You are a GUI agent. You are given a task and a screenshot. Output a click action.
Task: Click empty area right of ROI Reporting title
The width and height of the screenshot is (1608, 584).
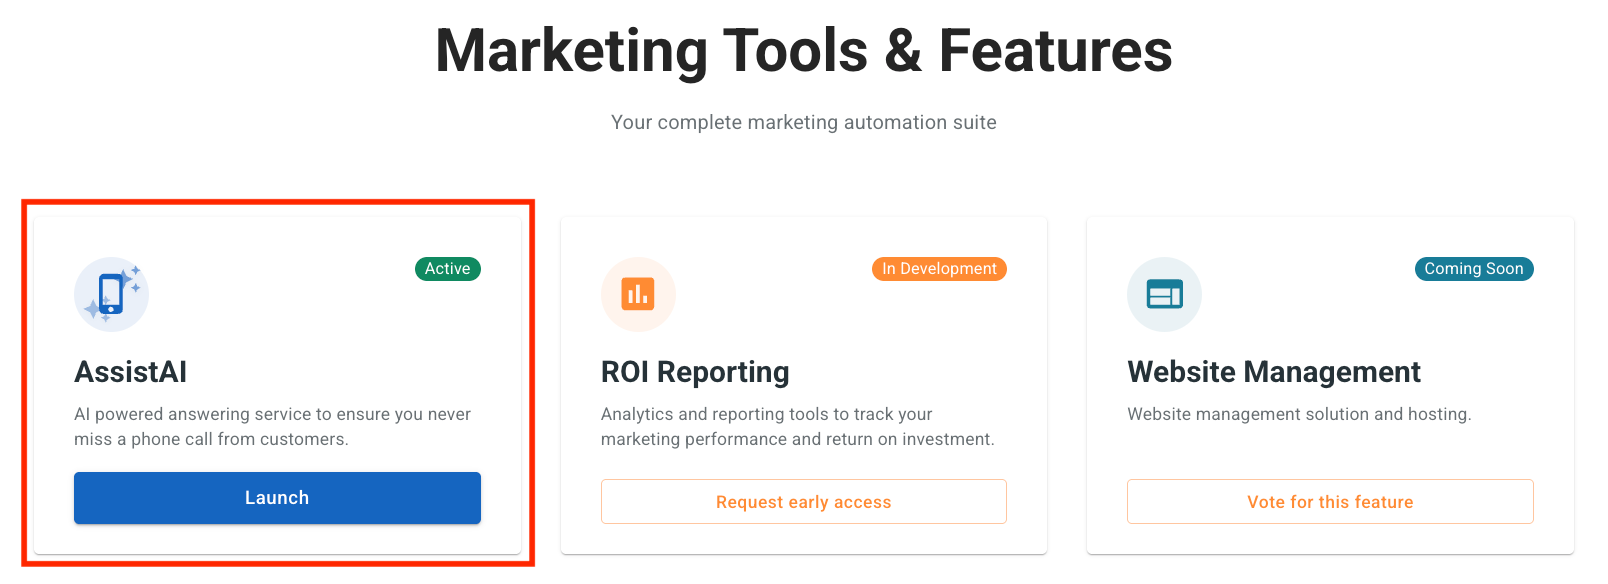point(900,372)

--

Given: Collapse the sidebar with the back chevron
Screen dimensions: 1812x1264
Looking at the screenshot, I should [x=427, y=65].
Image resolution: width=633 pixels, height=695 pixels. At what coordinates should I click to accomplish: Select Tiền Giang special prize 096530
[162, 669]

---

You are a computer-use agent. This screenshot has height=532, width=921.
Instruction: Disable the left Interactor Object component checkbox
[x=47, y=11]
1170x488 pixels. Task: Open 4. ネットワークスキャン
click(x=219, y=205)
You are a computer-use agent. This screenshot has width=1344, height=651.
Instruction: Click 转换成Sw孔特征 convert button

- **Work to be completed**: Which lines in the rows above contain the string "width"? Copy each of those lines in full, with matching case.

- **The output**:
The width and height of the screenshot is (1608, 584).
Image resolution: width=633 pixels, height=695 pixels. At what coordinates should I click to accomplish: Select Tiền Giang special prize 096530
You are a computer-use agent. This screenshot has height=532, width=921.
You are a computer-use agent. This screenshot has width=1344, height=651.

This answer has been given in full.